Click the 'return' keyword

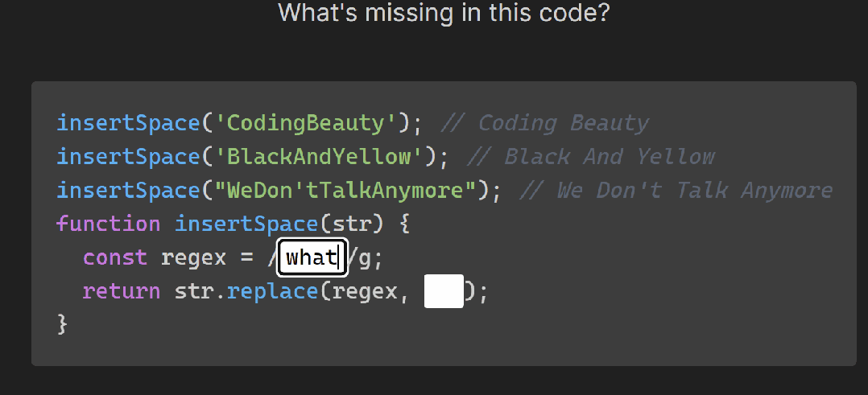point(122,290)
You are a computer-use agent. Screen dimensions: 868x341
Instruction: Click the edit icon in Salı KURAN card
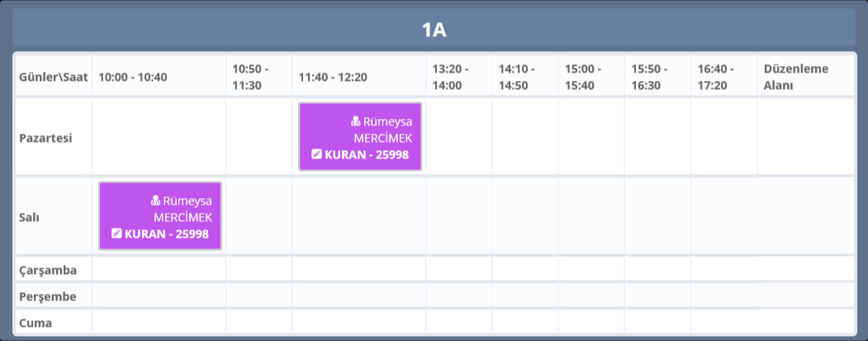(x=116, y=234)
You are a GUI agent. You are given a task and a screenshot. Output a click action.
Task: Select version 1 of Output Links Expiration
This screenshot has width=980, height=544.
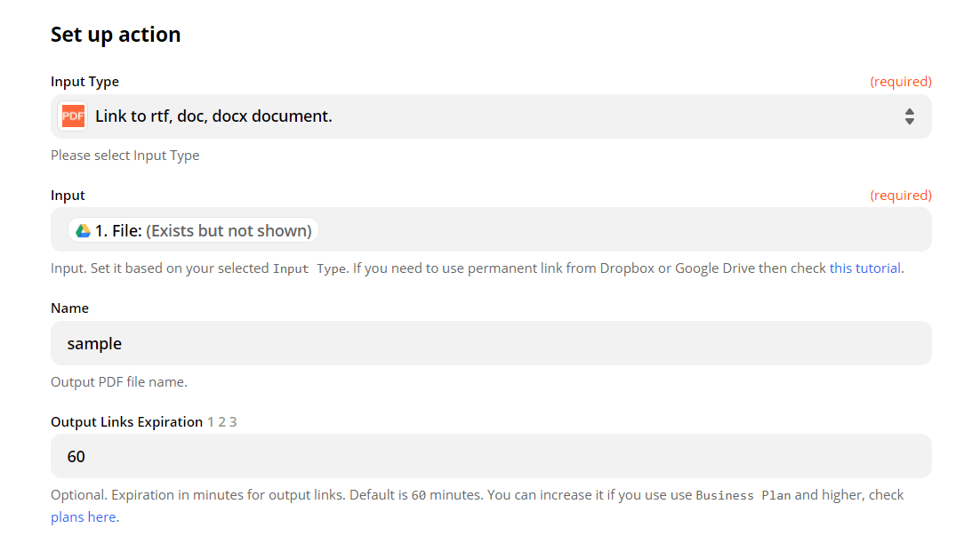coord(209,421)
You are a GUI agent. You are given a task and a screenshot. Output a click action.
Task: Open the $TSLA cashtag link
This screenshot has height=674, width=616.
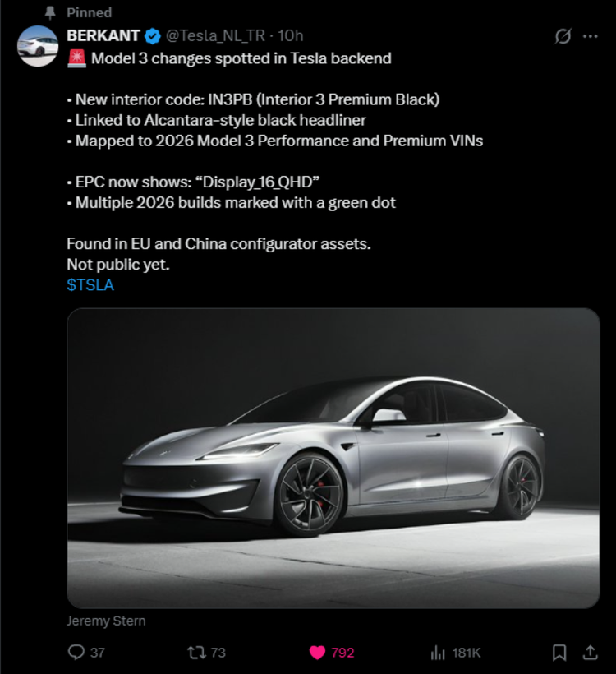pyautogui.click(x=90, y=284)
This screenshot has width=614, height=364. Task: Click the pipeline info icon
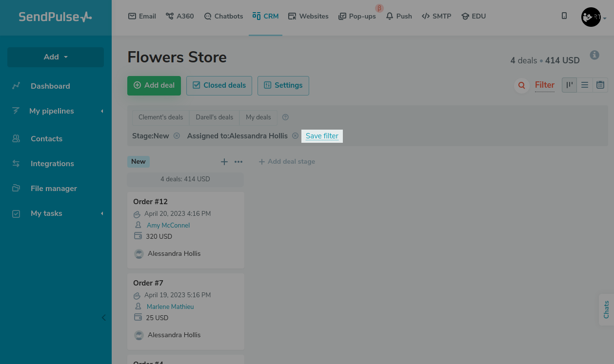click(594, 55)
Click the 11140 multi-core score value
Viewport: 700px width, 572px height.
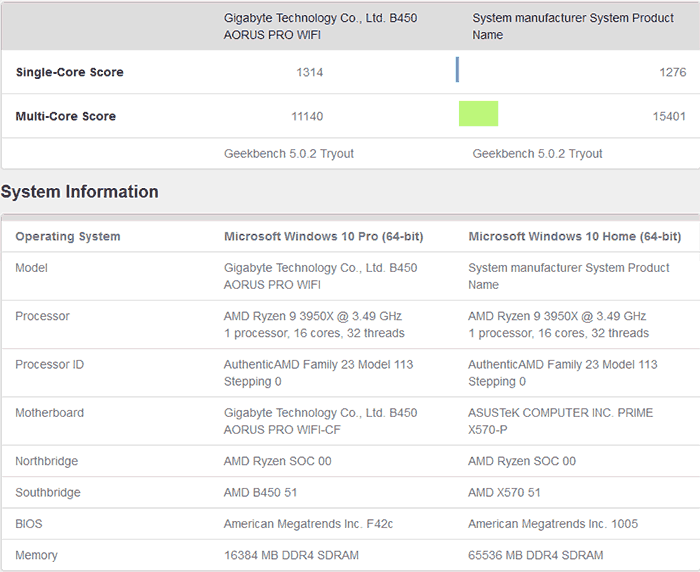[x=306, y=116]
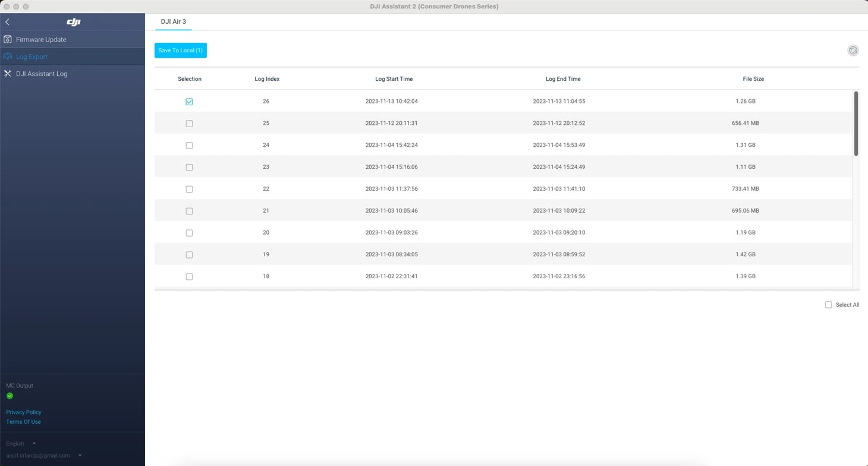Image resolution: width=868 pixels, height=466 pixels.
Task: Click the back arrow in the sidebar
Action: pyautogui.click(x=7, y=21)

Task brief: Quote all of the data above word for word, leaving out the pictures.

Task response:
Click the 'return' keyword

point(122,290)
You are a computer-use agent. Screen dimensions: 868x341
Instruction: Click the edit icon in Salı KURAN card
(x=116, y=234)
You are a GUI agent. You are given a task and a screenshot. Output a click action.
Task: Select version 1 of Output Links Expiration
This screenshot has width=980, height=544.
coord(209,421)
You are a GUI agent. You are given a task and a screenshot. Output a click action.
Task: Open the $TSLA cashtag link
This screenshot has height=674, width=616.
pyautogui.click(x=90, y=284)
This screenshot has width=614, height=364. Task: Click the pipeline info icon
click(594, 55)
Click the 11140 multi-core score value
Viewport: 700px width, 572px height.
[x=306, y=116]
Image resolution: width=868 pixels, height=466 pixels.
Task: Click the back arrow in the sidebar
Action: pyautogui.click(x=7, y=21)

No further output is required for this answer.